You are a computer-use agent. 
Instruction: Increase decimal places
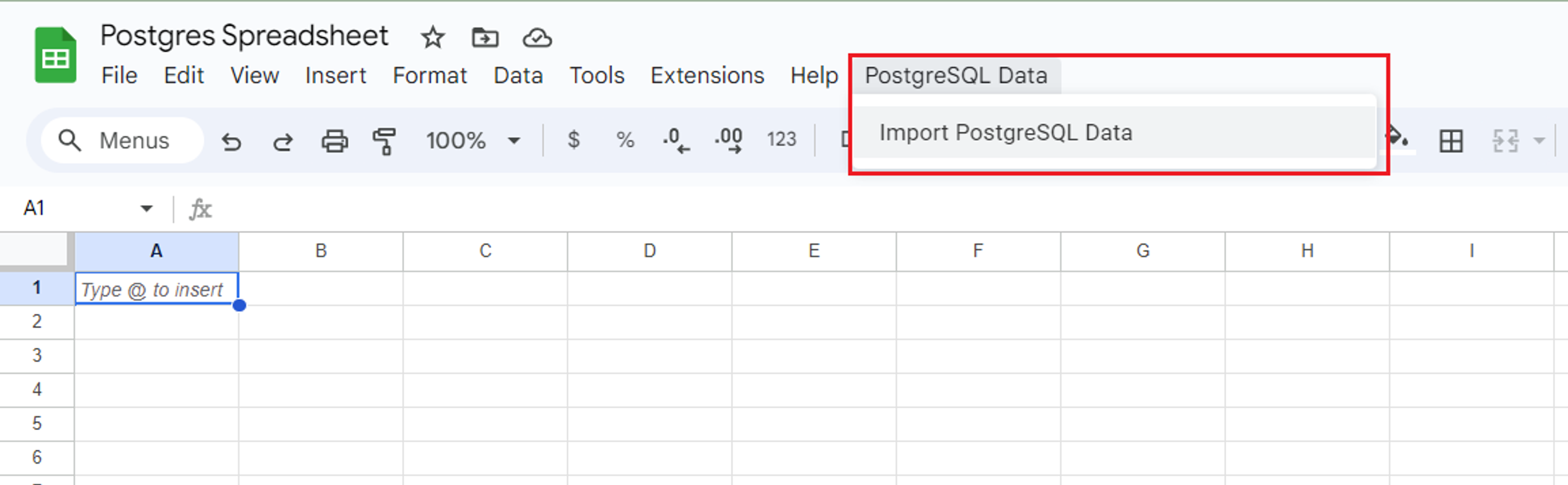pyautogui.click(x=729, y=141)
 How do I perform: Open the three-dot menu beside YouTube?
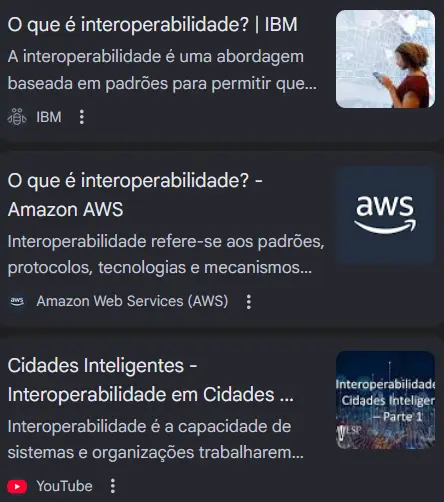[x=113, y=486]
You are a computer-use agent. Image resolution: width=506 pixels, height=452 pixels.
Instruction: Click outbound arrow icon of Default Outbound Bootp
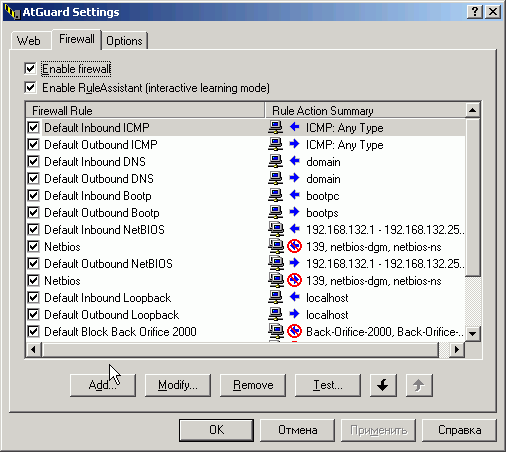click(x=294, y=212)
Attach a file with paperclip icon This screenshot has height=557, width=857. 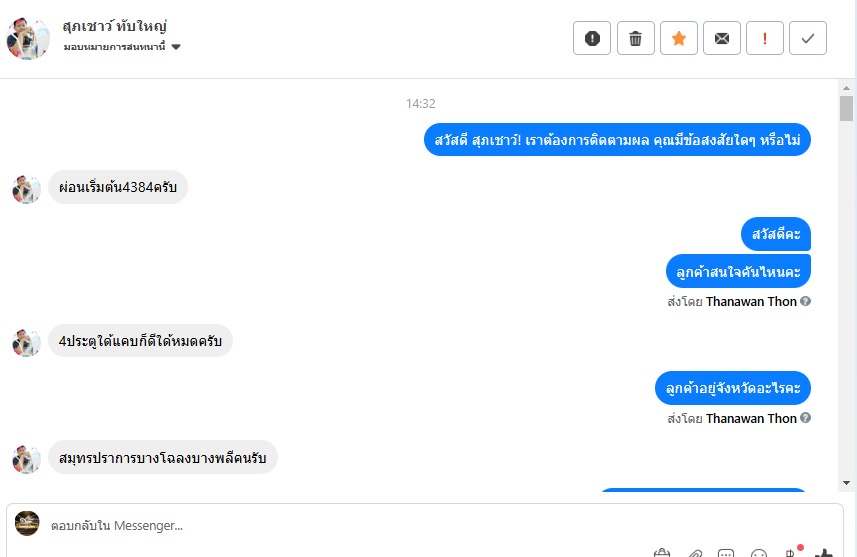(695, 553)
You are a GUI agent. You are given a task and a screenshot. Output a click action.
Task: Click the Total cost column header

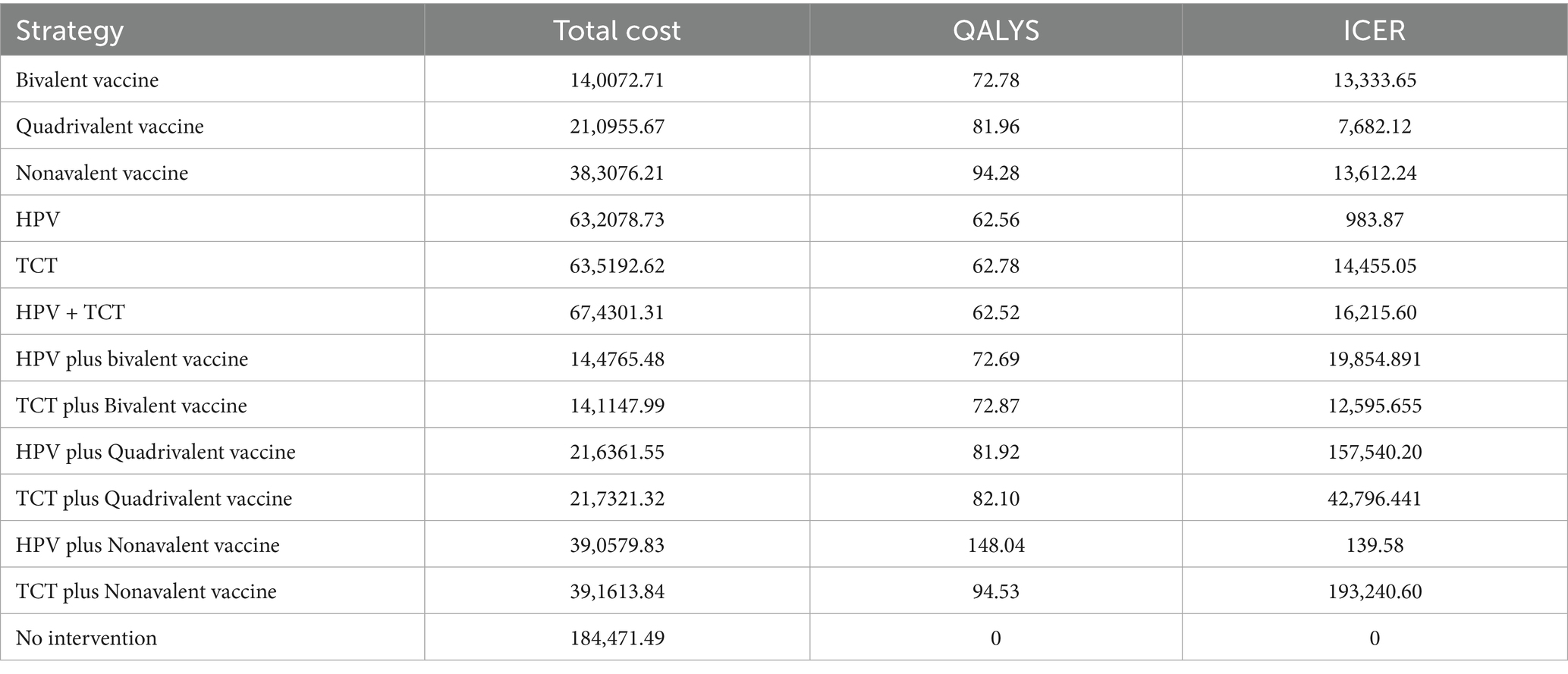617,30
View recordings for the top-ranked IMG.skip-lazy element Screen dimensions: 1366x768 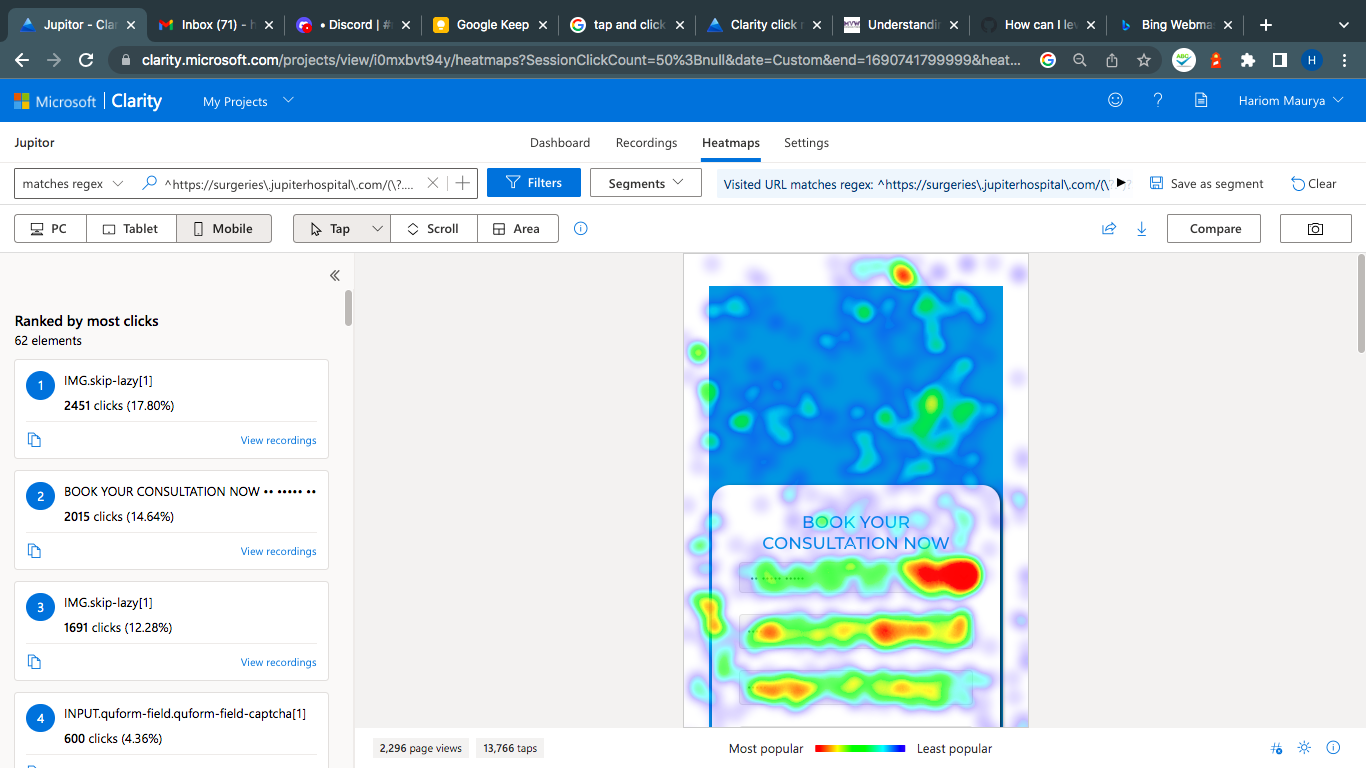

══════

**What to do**: Take the line containing "You are a GUI" and every line after it up to the end of the entries, and quote them exactly. Both ends count; the pictures do not.

**Solution to this problem**:
You are a GUI agent. You are given a task and a screenshot. Output a click action.
Task: Click the Total cost column header

617,30
View recordings for the top-ranked IMG.skip-lazy element Screen dimensions: 1366x768 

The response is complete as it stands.